Why Should the First Amendment Protect Government Speech When the Government Has Nothing to Say?
73 Pages Posted: 1 Feb 2010
Abstract
It is an uncontroversial fact of political life that the government sometimes must communicate with the public. For several years, however, the Supreme Court has used this uncontroversial fact as a justification for developing a First Amendment doctrine of government speech. This new doctrine does more than simply recognize the government's authority to speak out on matters of public policy; as envisioned by the Supreme Court, the doctrine also allows the government to silence or coerce the speech of those in the private sector who wish to speak out against the government. In much the same way that private speakers have long been given a First Amendment right to fend off government control of their speech, the government now has been afforded a First Amendment "right" to free speech as well. The question is whether this new "right" is necessary. Both the facts and theory of the Court's new government speech cases suggest that the answer to this question is no. For the most part, the cases in which the Court has resorted to its new government speech doctrine involve situations in which the government's ability to communicate with the public would not have been inhibited in any way if such a doctrine did not exist.
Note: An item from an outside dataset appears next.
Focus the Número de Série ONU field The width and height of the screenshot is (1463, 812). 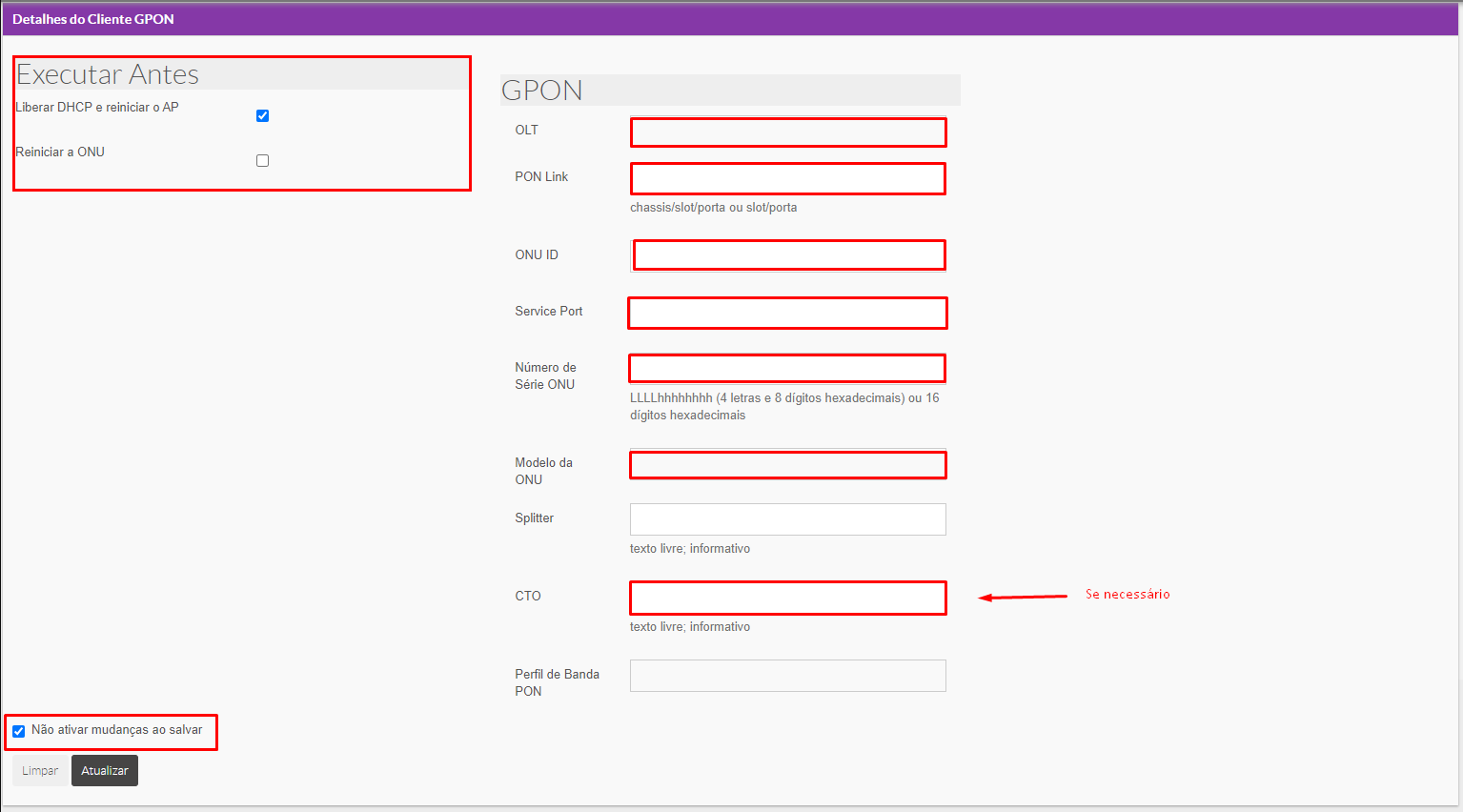(787, 368)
The Court has even relied on its new government speech doctrine in several cases in which the government either was communicating ambiguously or not at all. It is a mystery why the government should be allowed to employ a First Amendment "right" to government speech against private speakers when the government has nothing to say. This Article addresses the Court's new government speech doctrine. After reviewing the cases in which the Court develops this doctrine, the Article concludes that these cases do not support the Court's increasingly expansive conception of government speech. These cases indicate instead that all of the legitimate purposes of government speech would be served just as effectively by a much more truncated conception of the government speech doctrine than by the broader version being developed by the Court. The Article concludes by proposing, in the alternative, that the government speech doctrine could be eliminated entirely without harming a single one of the government's legitimate objectives. It may be, in other words, that from a First Amendment perspective, the best government speech doctrine is no doctrine at all.